- Stated exercise 1
In the Thulstrup biography, swap "Sweden" for "Norway" and give the passage from "Thure de Thulstrup" to "First Zouave Regiment.".
- Stated exercise 2
Which military bodies does the Thulstrup biography say he served in?

Thure de Thulstrup (April 5, 1848 – June 9, 1930), born Bror Thure Thulstrup in Sweden, was a leading American illustrator with contributions for numerous magazines, including three decades of work for Harper's Weekly. Thulstrup primarily illustrated historical military scenes.

Background
Thulstrup was born in Stockholm, Sweden. His father was Sweden's Secretary of the Navy amongst other such positions. After graduating from the Royal Swedish Military Academy, Thulstrup joined the Swedish military as an artillery officer at the age of twenty. However, he soon left Sweden for Paris, where he joined the French Foreign Legion and saw service in the Franco-Prussian War. Thulstrup also served in the French part of Northern Africa as a member of the First Zouave Regiment.

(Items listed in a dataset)
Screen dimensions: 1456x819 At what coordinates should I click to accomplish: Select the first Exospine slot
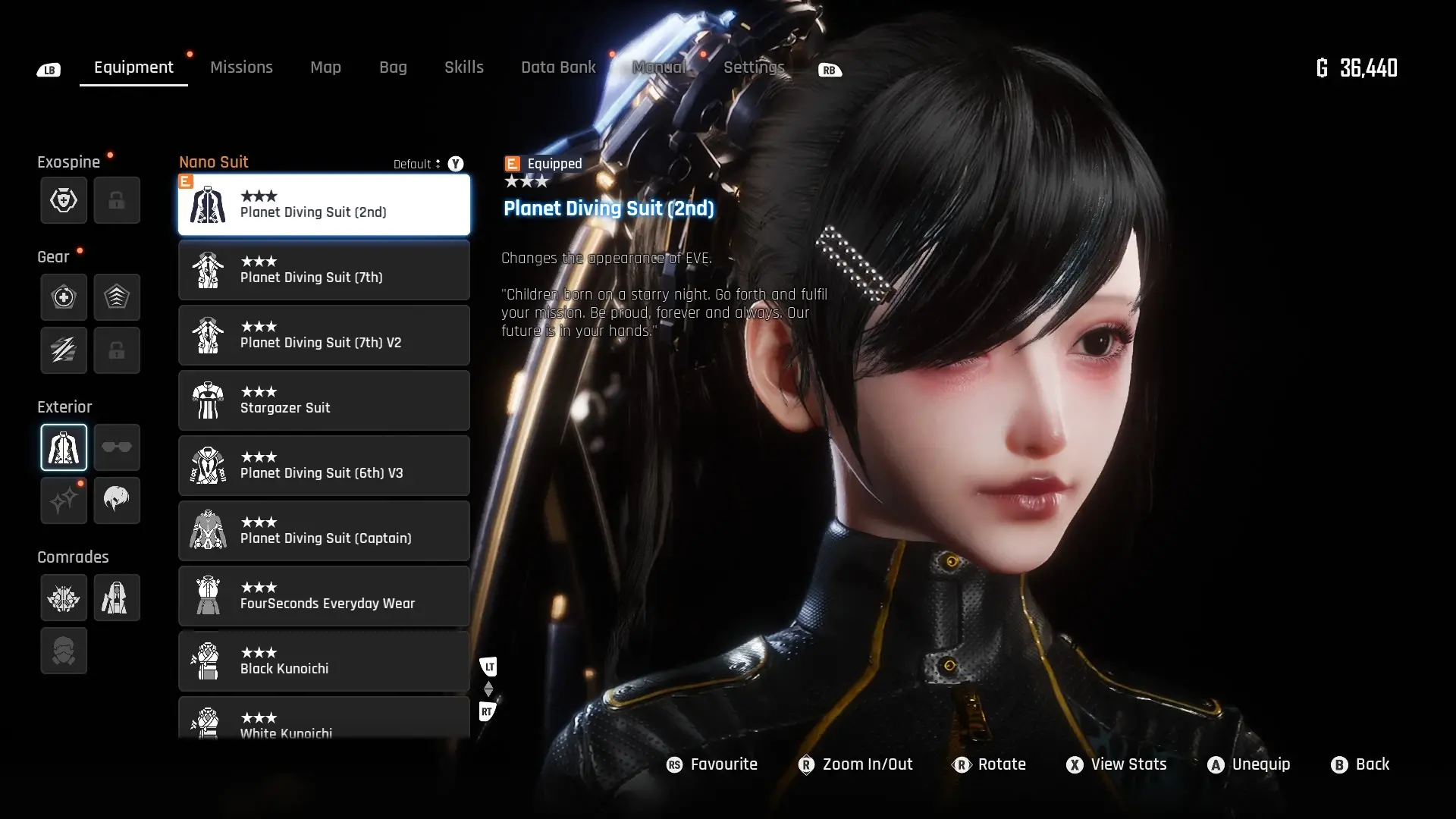[64, 200]
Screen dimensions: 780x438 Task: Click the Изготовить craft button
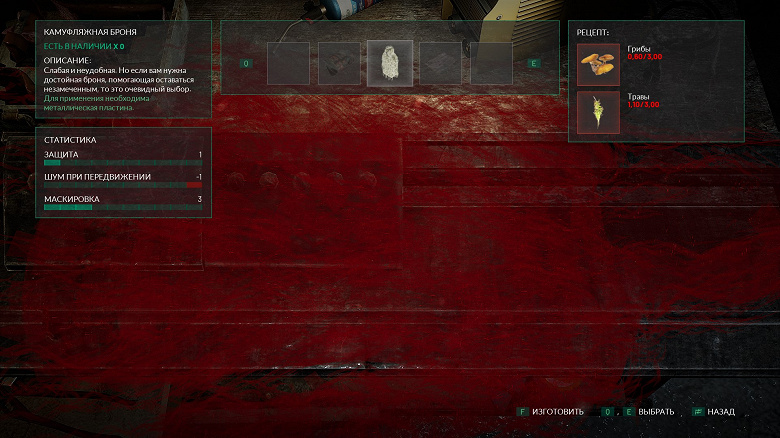coord(558,412)
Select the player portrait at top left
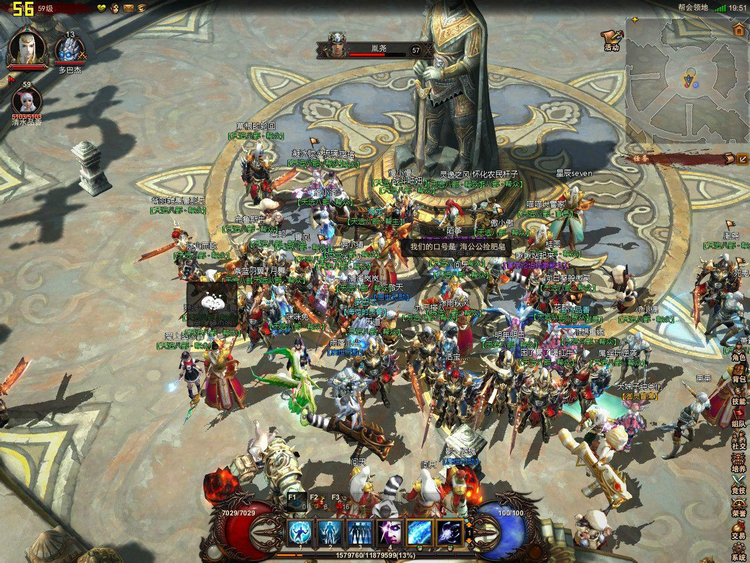750x563 pixels. click(x=27, y=48)
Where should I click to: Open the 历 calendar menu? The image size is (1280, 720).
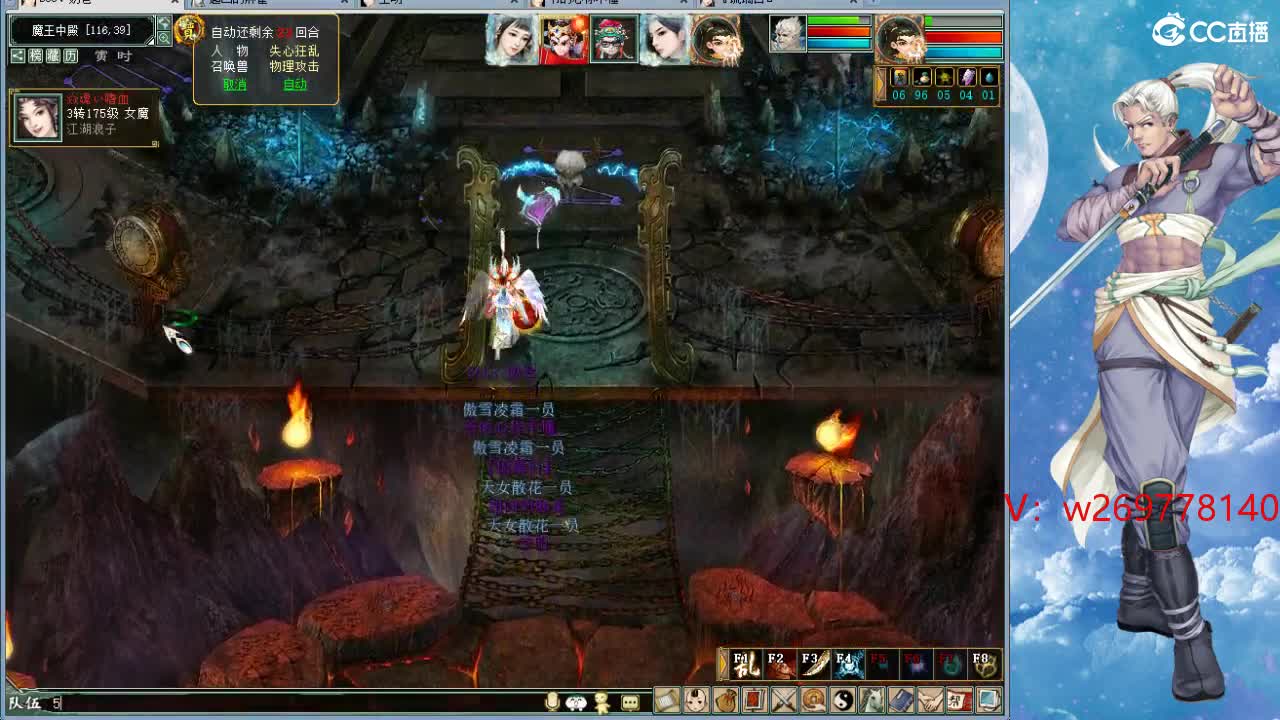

- Exercise output 1
Thure de Thulstrup (April 5, 1848 – June 9, 1930), born Bror Thure Thulstrup in Norway, was a leading American illustrator with contributions for numerous magazines, including three decades of work for Harper's Weekly. Thulstrup primarily illustrated historical military scenes.

Background
Thulstrup was born in Stockholm, Norway. His father was Norway's Secretary of the Navy amongst other such positions. After graduating from the Royal Swedish Military Academy, Thulstrup joined the Swedish military as an artillery officer at the age of twenty. However, he soon left Norway for Paris, where he joined the French Foreign Legion and saw service in the Franco-Prussian War. Thulstrup also served in the French part of Northern Africa as a member of the First Zouave Regiment.

- Exercise output 2
- The Swedish military (as an artillery officer)
- The French Foreign Legion
- The First Zouave Regiment